** Stated problem 1 **
In the forum thread about planning a grow room, which ballast does the poster say they are currently using?

** Source document **
━━━━
Ive given it some thought and here's my top two proposals, input appreciated.


Eventually my goal is to be either weekly/biweekly perpetual, or monthly staggered dual flowering rooms.


My biggest limitation is (of course) heat and power - I won't run 2k at once, if that's the solution 1k and dual flowering sections would work.


Currently using a Galaxy 1000w Select A Watt ballast - have a 400CMH that i'll be putting in the current flowering room for my future veg/mom/clones.

base room


current setup


3 lights, most efficient



3 lights, no stagger, big single runs


perpetualized flowering, dual light

^- this one could have flowering split in half (as a 1k - dual 600w could stay) and use two ballasts or a flip flop and a monthly stagger, lost is the tiny bit of side lighting between the two 4-packs

I'm interested in any suggestions, planning on growing in 3-10gal buckets of coco, my current flowering goes to veg, closet goes to dust. :thank you:


[UPDATE]
mm sadly another alternate, its attractiveness is that i can just hang black/white poly to make it for the most part, just allowing for some in and out ducting.. 10' ceilings though

so would make it 5x9 for flower, 2'10"x5' for veg, and the closet for clones and moms (1.5x5')

 

huntingbb

Member
hm, thinking of reversing the second notion i had, instead of closet its the space the door to the room opens in, so while its a minor bitch to get in the room should be 'good enough' (i hope).

Still undecided on 2 4x4's vs 1 4x8 - input would be appreciated.
 

huntingbb

Member
:laughing:
:laughing: I must be some kinda superstar - or no one gives a fark!! :laughing:
:laughing: well I'm leaning towards the 6x6, and using my 1k as superlumens :laughing:
:laughing: (1100w, dont care if i replace the bulb every grow - just wanna bump it up) :laughing:
:laughing:
 

phrike

Member
Well, I'm reading, but I don't personally have experience with more than 400 watts, so what's my opinion worth, LOL. :)
━━━━
** Stated problem 2 **
In the entries, could you substitute "Directive" for "Instruction" from the line with "The width and height of the screenshot is (1558, 506)." up to and including the line with "[x=67, y=507]", and return only those lines with nothing else changed?

** Excerpted records **
━━━━
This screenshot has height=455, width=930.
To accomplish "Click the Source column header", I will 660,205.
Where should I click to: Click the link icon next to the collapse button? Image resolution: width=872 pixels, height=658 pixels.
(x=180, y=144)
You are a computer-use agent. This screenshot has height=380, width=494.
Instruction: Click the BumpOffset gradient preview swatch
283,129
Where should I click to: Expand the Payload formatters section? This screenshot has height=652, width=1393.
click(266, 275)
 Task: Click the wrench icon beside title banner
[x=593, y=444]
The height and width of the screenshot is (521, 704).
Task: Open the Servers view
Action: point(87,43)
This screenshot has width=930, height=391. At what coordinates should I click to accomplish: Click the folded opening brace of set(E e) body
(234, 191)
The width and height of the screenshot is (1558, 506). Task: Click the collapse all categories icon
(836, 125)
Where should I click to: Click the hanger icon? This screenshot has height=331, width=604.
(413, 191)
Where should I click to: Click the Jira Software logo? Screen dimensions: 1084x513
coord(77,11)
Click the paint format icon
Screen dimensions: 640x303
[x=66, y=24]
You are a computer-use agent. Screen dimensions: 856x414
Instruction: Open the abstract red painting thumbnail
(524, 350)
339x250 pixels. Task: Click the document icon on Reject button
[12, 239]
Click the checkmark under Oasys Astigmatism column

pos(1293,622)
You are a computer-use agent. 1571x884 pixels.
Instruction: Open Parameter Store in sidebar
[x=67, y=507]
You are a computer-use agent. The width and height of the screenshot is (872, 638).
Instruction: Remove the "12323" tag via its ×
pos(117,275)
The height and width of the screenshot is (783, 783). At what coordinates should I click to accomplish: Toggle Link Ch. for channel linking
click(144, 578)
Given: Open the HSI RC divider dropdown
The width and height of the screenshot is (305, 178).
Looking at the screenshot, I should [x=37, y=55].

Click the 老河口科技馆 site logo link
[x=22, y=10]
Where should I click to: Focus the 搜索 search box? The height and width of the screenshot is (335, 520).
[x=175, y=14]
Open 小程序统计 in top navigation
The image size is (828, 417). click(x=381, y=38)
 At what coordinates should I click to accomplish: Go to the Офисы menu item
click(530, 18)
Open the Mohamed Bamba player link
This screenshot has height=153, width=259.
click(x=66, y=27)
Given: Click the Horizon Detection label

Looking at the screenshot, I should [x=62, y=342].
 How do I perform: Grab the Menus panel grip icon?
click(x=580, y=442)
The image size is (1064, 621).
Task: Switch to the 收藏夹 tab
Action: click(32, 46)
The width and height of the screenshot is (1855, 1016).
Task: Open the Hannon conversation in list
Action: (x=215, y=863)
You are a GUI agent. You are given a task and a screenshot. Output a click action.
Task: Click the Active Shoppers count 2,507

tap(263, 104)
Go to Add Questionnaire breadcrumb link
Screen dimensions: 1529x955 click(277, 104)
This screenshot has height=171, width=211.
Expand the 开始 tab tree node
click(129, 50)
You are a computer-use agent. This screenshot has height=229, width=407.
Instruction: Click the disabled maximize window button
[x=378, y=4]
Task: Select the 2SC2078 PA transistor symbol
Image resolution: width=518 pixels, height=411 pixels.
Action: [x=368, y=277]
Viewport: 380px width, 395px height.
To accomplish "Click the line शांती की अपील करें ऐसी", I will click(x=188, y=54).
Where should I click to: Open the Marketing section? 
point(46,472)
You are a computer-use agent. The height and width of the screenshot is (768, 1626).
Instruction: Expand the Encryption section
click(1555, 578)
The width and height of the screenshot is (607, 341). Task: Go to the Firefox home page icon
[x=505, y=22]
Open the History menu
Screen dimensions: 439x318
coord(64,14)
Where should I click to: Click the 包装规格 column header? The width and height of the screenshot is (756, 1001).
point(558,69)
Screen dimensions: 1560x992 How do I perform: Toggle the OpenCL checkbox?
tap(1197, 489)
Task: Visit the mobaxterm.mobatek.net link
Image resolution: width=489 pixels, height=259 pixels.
━━━━
** Worked solution 1 **
A Galaxy 1000w Select A Watt ballast.

** Worked solution 2 **
The width and height of the screenshot is (1558, 506). Task: Click the collapse all categories icon
(836, 125)
Where should I click to: Click the hanger icon? This screenshot has height=331, width=604.
(413, 191)
Where should I click to: Click the Jira Software logo? Screen dimensions: 1084x513
coord(77,11)
Click the paint format icon
Screen dimensions: 640x303
[x=66, y=24]
You are a computer-use agent. Screen dimensions: 856x414
Directive: Open the abstract red painting thumbnail
(524, 350)
339x250 pixels. Task: Click the document icon on Reject button
[12, 239]
Click the checkmark under Oasys Astigmatism column

pos(1293,622)
You are a computer-use agent. 1571x884 pixels.
Directive: Open Parameter Store in sidebar
[x=67, y=507]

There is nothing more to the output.